PASAJE SELECCIONADO>

::::

Aturdido, Sabaté entra primero en un chalet de dos plantas, sube unas escaleras, y pulsa el timbre. En la casa vive, sola, una anciana; se llama Carolina y está débil del corazón (morirá al día siguiente de un infarto). La anciana entreabre la puerta y, al ver a un hombre desconocido, la cierra de golpe, asustada y nerviosa. Quico, para salir del paso o quizás para poder descansar, le pregunta:
—¿Puedo pasar a afeitarme?
Baja las escaleras y llama en el portal vecino. Sale a abrir uno de los cinco hijos de Francisco Berenguer, un hombre vigoroso de 33 años que trabaja en la industria textil y en sus horas libres ayuda a descargar arena en una obra. Sabaté entra en la casa y ve a Berenguer sentado en la mesa, desayunando, y le inquiere, perentorio:
—¿Eres el chófer del médico?

::::

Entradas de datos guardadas
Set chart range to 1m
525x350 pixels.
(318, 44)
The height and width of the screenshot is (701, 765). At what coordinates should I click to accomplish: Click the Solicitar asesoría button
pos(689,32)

::::

PARTES DEL EJERCICIO>
**A)** ¿Qué edad tiene Francisco Berenguer según el pasaje sobre Sabaté?
**B)** Retoma el pasaje sobre Sabaté a partir de su última línea y continúa la narración.
Los registros provienen de otra fuente.

RESPUESTAS DEL EJERCICIO>
**A)** Tiene 33 años.

**B)**
Berenguer niega con la cabeza mientras se levanta. Inquietado por su mal aspecto, el hombre trata de llevarlo hasta la puerta para echarlo, y en ese momento advierte que, en bandolera, medio escondida en un armazón que se ha fabricado él mismo, aquel desconocido lleva una metralleta. Berenguer no sabe quién es, pero teme por su familia y, en un impulso inexplicable, trata de arrebatarle el arma y al mismo tiempo expulsarle de su hogar. Se agarran el uno al otro; Sabaté busca febrilmente la pistola Colt que lleva metida dentro del mono e intenta sacarla aunque se lo impide el fuerte abrazo de Berenguer, que consigue al fin arrastrarlo a la calle mientras da grandes alaridos para despertar a la gente.
Rocha ha acabado de vestirse y abre la puerta de su casa. Vive a menos de treinta metros de Berenguer. Sale a la calle y se encuentra al sargento Martínez con otro somatenista, Pepito Sivina. Pero sobre todo ve a dos hombres forcejeando, dando bandazos en un trágico ballet; oye que Berenguer grita:
—Veniu, ajudeu-me! (¡Venid, ayudadme!).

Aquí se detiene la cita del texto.